Don’t just tell me what’s been done, that proves nothing – tell me what works, how it works, and why it works.

By Steven Slate

Steven Slate has personally taught hundreds of people how to change their substance use habits through choice - while avoiding the harmful recovery culture and disease model of addiction.

3 comments

  1. Well, addiction isn’t a disease but addicts certainly are sick. Some need a place to go and be sober for a while but society insists they be treated (bless their hearts). There should be sober retreats and safe places that do just that and only that – no treatment. Stock them with information concerning ways to prevent relapse and let each attempt to find their own path. Some will, some won’t but the recovery rate will remain about the same. Remeber those who seek help have already made the first step.

    Addiction isn’t a choice it’s an addiction. Labeling it a choice deminishes the severity. Every addict I’ve know has sworn off many times and found themselves incapable of avoiding that next fix. It is hard. The neurotransmitters are disregulated and screaming for a fix. Cues are subconscious: people pick up without knowing or even wondering why – it just happens sometime.

    Research continues without much discovered about treatment. We need more research into how those who beat the game beat the game.

  2. “Addiction isn’t a choice, it’s an addiction” is what is known in rhetoric as a tautology, which means you’re trying to prove your claim by making your claim.

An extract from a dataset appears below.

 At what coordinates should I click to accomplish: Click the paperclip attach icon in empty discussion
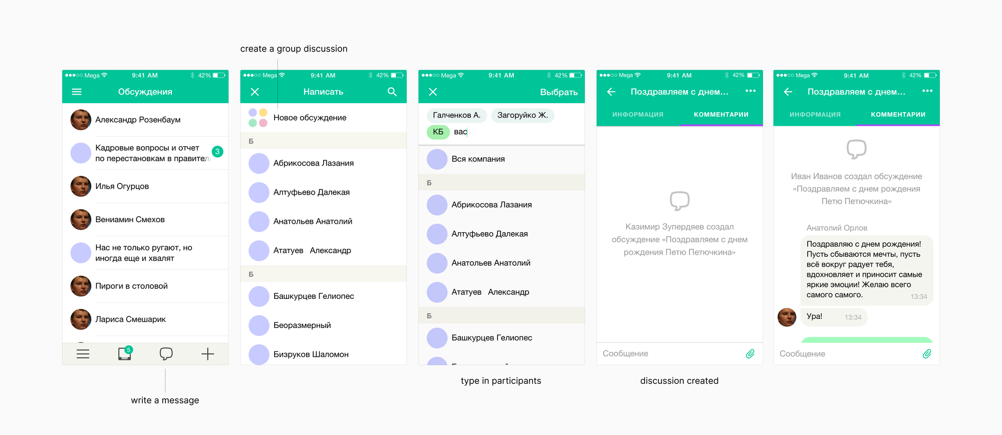pos(750,354)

    That research continues without much discovered & without much treatment suggests that the the direction of research towards finding the “cause” and “treatment” of the “disease” is fruitless because it’s trying to find answers to the wrong question. If it’s not a disease, then no cause for the disease will be found, and neither will treatment be found if the problem that has been labeled a disease is, in fact, not a disease.

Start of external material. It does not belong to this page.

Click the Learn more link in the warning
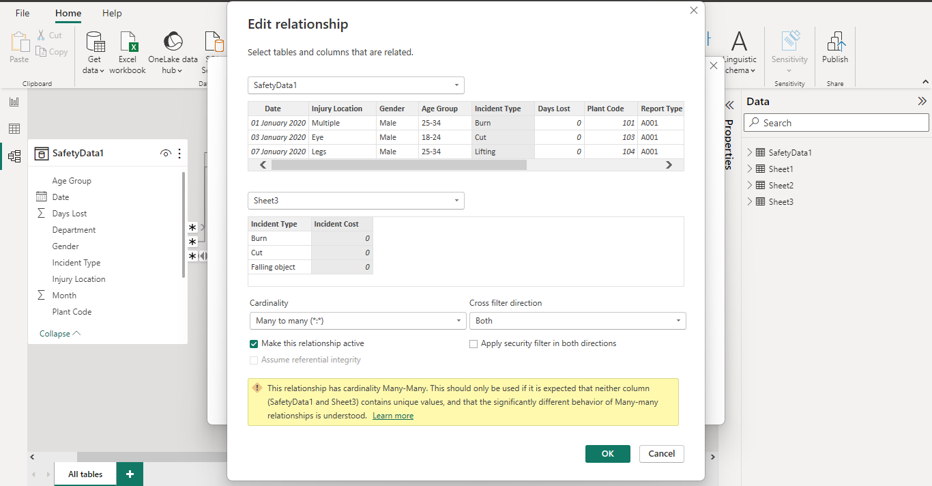[x=393, y=415]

    Just because some people label something a disease, doesn’t make it a fact that the pehnomenon so labeled is a disease. In the 1800s, slaves that tried to run away were claimed to have a disease – drapetomania, which caused them to run away from slavery. Now we know that slaves tried to run away because slavery was a really suck way to live. Also, in the era before germs were discovered to be the cause of so many illnesses, “fever” was thought to be a single disease – now we know it’s a symptom of many infections, and sometimes other forms of bodily malfunction. The era that brought medical theory drapetomania & fever as a single disease also brought the theory of alcoholism as a disease – but at that time, they thought cirrhosis symptoms were symptoms of the late stages of alcoholism. We now know that cirrhosis is a disease unto itself, and although consuming large quantities of alcohol can make a liver more vulnerable to cirrhosis, people can catch cirrhosis who don’t drink at all. UI would also be willing to be that a lot of cases of “alcoholism” in the pre-germ theory medical literature were really hepatitis. There’s a strong parallel to smoking – one who smokes, or lives with a smoker, will be more susceptible to getting lung cancer, but that doesn’t mean that smoking is a disease.

  3. I am a moderate drinker now and I love a glass of red wine with dinner. I have moved on with my life.

    That said, I agree with Joe. I needed a period of abstinence and the support and emotional connection I found from the women and men in the 12 step rooms. I needed a place to hear other people share about their addiction, because from that I learned more about myself. I often wonder what is the best way to provide that support to a person coming out of the grip of chemical addiction, without all the incorrect teachings that are part of 12 step?

    Our marriage counselor asked me why I did it, but inside the 12 step meetings nobody ever asked why I did it. It was assumed I did it because I have a disease. That question early on about why I did it, that stuck with me. It kept me coming back to why and in that answer, I found my freedom.